◆ Task to carry out
Word for word, set down every line of the entries below from the line with "Proudly powered by WordPress (27, 2549)" to the line with "Product Care (45, 1868)", including both, and no other line.
┌──
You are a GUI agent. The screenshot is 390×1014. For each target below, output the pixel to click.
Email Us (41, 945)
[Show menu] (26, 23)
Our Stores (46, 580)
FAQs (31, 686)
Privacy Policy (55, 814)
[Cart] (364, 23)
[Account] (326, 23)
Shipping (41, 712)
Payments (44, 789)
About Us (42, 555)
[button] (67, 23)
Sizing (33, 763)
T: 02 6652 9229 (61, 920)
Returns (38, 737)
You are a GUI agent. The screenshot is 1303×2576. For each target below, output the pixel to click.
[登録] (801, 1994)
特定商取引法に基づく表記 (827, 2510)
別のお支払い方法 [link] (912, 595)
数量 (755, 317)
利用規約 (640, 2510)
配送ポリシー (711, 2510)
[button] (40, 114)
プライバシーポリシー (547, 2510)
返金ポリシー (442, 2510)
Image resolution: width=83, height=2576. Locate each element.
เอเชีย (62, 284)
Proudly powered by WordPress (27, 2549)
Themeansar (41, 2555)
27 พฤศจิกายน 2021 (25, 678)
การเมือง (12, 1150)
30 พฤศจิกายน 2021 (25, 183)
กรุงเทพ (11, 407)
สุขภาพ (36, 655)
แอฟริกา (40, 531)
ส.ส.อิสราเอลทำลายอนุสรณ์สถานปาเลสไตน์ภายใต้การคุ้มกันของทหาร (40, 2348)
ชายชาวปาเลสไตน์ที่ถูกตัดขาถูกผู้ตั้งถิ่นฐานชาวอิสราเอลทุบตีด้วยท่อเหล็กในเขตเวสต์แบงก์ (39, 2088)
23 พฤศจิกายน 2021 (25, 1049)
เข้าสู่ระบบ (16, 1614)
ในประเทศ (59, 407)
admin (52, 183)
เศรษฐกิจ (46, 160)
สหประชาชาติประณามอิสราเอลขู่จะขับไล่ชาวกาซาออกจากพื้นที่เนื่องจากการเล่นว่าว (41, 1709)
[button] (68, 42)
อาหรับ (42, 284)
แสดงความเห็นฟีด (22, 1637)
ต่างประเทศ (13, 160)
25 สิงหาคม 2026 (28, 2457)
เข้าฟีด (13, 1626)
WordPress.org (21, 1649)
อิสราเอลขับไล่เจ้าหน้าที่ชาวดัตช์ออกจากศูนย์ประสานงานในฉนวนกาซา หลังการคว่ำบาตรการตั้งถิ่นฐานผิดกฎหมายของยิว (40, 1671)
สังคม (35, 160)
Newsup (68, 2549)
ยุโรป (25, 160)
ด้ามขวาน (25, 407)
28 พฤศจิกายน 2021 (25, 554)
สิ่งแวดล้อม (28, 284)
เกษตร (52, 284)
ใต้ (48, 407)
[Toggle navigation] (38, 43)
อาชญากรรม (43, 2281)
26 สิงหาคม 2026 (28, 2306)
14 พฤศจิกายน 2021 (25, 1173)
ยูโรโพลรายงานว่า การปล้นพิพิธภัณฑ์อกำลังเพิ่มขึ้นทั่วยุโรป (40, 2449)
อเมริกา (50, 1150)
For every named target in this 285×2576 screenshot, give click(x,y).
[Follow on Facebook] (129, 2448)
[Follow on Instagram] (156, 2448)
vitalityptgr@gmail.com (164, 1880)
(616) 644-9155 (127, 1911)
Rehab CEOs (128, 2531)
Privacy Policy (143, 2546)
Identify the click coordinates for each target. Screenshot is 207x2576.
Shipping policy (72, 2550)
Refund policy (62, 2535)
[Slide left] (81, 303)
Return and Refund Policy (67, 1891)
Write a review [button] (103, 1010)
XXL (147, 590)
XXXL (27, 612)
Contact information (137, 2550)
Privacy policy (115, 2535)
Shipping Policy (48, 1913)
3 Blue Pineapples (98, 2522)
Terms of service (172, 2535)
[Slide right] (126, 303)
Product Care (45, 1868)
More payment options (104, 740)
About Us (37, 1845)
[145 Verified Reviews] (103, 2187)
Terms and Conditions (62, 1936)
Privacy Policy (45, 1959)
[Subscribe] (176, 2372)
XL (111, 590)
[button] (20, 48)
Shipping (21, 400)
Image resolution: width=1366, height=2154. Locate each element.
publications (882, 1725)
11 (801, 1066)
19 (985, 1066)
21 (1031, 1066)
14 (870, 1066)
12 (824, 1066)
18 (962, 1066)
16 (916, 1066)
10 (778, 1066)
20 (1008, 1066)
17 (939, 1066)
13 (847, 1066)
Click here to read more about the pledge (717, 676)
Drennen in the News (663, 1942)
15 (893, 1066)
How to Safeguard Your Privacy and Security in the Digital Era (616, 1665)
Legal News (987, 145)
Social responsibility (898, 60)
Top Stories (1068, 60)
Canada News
└──
◆ Task result
Proudly powered by WordPress (27, 2549)
Themeansar (41, 2555)
27 พฤศจิกายน 2021 (25, 678)
การเมือง (12, 1150)
30 พฤศจิกายน 2021 (25, 183)
กรุงเทพ (11, 407)
สุขภาพ (36, 655)
แอฟริกา (40, 531)
ส.ส.อิสราเอลทำลายอนุสรณ์สถานปาเลสไตน์ภายใต้การคุ้มกันของทหาร (40, 2348)
ชายชาวปาเลสไตน์ที่ถูกตัดขาถูกผู้ตั้งถิ่นฐานชาวอิสราเอลทุบตีด้วยท่อเหล็กในเขตเวสต์แบงก์ (39, 2088)
23 พฤศจิกายน 2021 (25, 1049)
เข้าสู่ระบบ (16, 1614)
ในประเทศ (59, 407)
admin (52, 183)
เศรษฐกิจ (46, 160)
สหประชาชาติประณามอิสราเอลขู่จะขับไล่ชาวกาซาออกจากพื้นที่เนื่องจากการเล่นว่าว (41, 1709)
[button] (68, 42)
อาหรับ (42, 284)
แสดงความเห็นฟีด (22, 1637)
ต่างประเทศ (13, 160)
25 สิงหาคม 2026 (28, 2457)
เข้าฟีด (13, 1626)
WordPress.org (21, 1649)
อิสราเอลขับไล่เจ้าหน้าที่ชาวดัตช์ออกจากศูนย์ประสานงานในฉนวนกาซา หลังการคว่ำบาตรการตั้งถิ่นฐานผิดกฎหมายของยิว (40, 1671)
สังคม (35, 160)
Newsup (68, 2549)
ยุโรป (25, 160)
ด้ามขวาน (25, 407)
28 พฤศจิกายน 2021 (25, 554)
สิ่งแวดล้อม (28, 284)
เกษตร (52, 284)
ใต้ (48, 407)
[Toggle navigation] (38, 43)
อาชญากรรม (43, 2281)
26 สิงหาคม 2026 (28, 2306)
14 พฤศจิกายน 2021 (25, 1173)
ยูโรโพลรายงานว่า การปล้นพิพิธภัณฑ์อกำลังเพิ่มขึ้นทั่วยุโรป (40, 2449)
อเมริกา (50, 1150)
For every named target in this 285×2576 screenshot, give click(x,y).
[Follow on Facebook] (129, 2448)
[Follow on Instagram] (156, 2448)
vitalityptgr@gmail.com (164, 1880)
(616) 644-9155 (127, 1911)
Rehab CEOs (128, 2531)
Privacy Policy (143, 2546)
Identify the click coordinates for each target. Screenshot is 207x2576.
Shipping policy (72, 2550)
Refund policy (62, 2535)
[Slide left] (81, 303)
Return and Refund Policy (67, 1891)
Write a review [button] (103, 1010)
XXL (147, 590)
XXXL (27, 612)
Contact information (137, 2550)
Privacy policy (115, 2535)
Shipping Policy (48, 1913)
3 Blue Pineapples (98, 2522)
Terms of service (172, 2535)
[Slide right] (126, 303)
Product Care (45, 1868)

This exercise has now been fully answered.